AttributeError:使用 pandas eval,"PandasExprVisitor"对象没有属性"visit_Ellipsis" [英] AttributeError: 'PandasExprVisitor' object has no attribute 'visit_Ellipsis', using pandas eval

查看:107
本文介绍了AttributeError:使用 pandas eval,"PandasExprVisitor"对象没有属性"visit_Ellipsis"的处理方法,对大家解决问题具有一定的参考价值,需要的朋友们下面随着小编来一起学习吧!

问题描述

我有一系列的表格:

s

0    [133, 115, 3, 1]
1    [114, 115, 2, 3]
2      [51, 59, 1, 1]
dtype: object

请注意,其元素为字符串:

s[0]
'[133, 115, 3, 1]'

我正在尝试使用pd.eval将此字符串解析为列表的一列.这适用于此示例数据.

I'm trying to use pd.eval to parse this string into a column of lists. This works for this sample data.

pd.eval(s)

array([[133, 115, 3, 1],
       [114, 115, 2, 3],
       [51, 59, 1, 1]], dtype=object)

但是,在更大的数据(约10K)上,这失败了!

However, on much larger data (order of 10K), this fails miserably!

len(s)
300000

pd.eval(s)
AttributeError: 'PandasExprVisitor' object has no attribute 'visit_Ellipsis'

我在这里想念什么?函数或我的数据有问题吗?

What am I missing here? Is there something wrong with the function or my data?

推荐答案

TL; DR
v0.21开始,这是一个错误,并且是GitHub上的一个未解决问题.参见 GH16289 .

TL;DR
As of v0.21, this is a bug, and an open issue on GitHub. See GH16289.

为什么会出现此错误?
(很有可能)是 pd.eval 的错误,该错误无法解析超过100行的序列.这是一个例子.

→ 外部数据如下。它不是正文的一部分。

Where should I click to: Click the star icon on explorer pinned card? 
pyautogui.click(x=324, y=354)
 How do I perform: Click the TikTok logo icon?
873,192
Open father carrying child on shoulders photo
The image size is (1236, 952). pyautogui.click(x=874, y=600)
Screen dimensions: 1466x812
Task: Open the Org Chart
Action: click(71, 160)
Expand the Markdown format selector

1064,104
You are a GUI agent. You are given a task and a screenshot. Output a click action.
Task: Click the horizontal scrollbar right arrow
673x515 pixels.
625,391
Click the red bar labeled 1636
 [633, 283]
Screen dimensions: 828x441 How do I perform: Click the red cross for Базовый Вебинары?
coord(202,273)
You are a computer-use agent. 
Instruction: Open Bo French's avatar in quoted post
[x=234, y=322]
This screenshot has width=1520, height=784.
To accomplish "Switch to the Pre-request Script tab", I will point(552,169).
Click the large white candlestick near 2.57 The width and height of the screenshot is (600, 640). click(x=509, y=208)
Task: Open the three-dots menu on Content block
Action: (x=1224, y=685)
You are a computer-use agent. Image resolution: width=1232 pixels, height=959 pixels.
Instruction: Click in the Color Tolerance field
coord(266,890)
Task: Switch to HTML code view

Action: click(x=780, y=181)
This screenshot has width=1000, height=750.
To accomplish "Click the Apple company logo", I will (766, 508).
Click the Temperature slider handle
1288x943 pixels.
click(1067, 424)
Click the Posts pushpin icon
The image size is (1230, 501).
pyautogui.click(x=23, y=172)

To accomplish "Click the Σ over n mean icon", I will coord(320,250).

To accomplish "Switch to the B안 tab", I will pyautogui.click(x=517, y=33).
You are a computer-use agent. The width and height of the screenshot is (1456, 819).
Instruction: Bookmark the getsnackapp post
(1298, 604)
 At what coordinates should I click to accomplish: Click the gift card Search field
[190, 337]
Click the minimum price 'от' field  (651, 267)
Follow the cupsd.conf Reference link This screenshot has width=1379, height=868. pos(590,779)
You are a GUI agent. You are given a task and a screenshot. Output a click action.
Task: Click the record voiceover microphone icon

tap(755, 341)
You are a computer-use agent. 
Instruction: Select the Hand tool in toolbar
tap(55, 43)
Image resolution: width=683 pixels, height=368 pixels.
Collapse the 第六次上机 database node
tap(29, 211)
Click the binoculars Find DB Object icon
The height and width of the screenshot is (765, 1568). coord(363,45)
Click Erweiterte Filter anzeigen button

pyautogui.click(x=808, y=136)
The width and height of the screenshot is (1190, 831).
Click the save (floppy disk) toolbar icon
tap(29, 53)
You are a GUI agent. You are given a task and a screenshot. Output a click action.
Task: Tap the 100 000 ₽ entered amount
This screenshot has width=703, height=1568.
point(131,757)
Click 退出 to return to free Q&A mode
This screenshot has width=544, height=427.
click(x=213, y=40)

Why am I getting this error?
This (in all probability) is pd.eval's fault, which cannot parse series with more than 100 rows. Here's an example.

len(s)
300000

pd.eval(s.head(100))  # returns a parsed result

pd.eval(s.head(101))
AttributeError: 'PandasExprVisitor' object has no attribute 'visit_Ellipsis'

无论解析器或引擎如何,此问题仍然存在.

This issue persists, regardless of the parser or the engine.

此错误是什么意思?
当传递的行超过100行时,pd.eval在该Series的__repr__上进行操作,而不是在其中包含的对象上进行操作(这是导致此错误的原因). __repr__被截断的行,将其替换为...(省略号).该省略号被引擎误解为Ellipsis对象-

What does this error mean?
When a series with more than 100 rows is passed, pd.eval operates on the __repr__ of the Series, rather than the objects contained within it (which is the cause of this bug). The __repr__ truncated rows, replacing them with a ... (ellipsis). This ellipsis is misinterpreted by the engine as an Ellipsis object -

...
Ellipsis

pd.eval('...')
AttributeError: 'PandasExprVisitor' object has no attribute 'visit_Ellipsis'

正是此错误的原因.

我该怎么做才能使它正常工作?
目前,尚无解决方案(问题截至2017年12月28日仍未解决),但是有两种解决方法.

What can I do to make this to work?
Right now, there isn't a solution (the issue is still open as of 12/28/2017), however, there are a couple of workarounds.

选项1
ast.literal_eval
如果您可以保证没有任何格式错误的字符串,则此选项应立即可用.

Option 1
ast.literal_eval
This option should work out of the box if you can guarantee that you do not have any malformed strings.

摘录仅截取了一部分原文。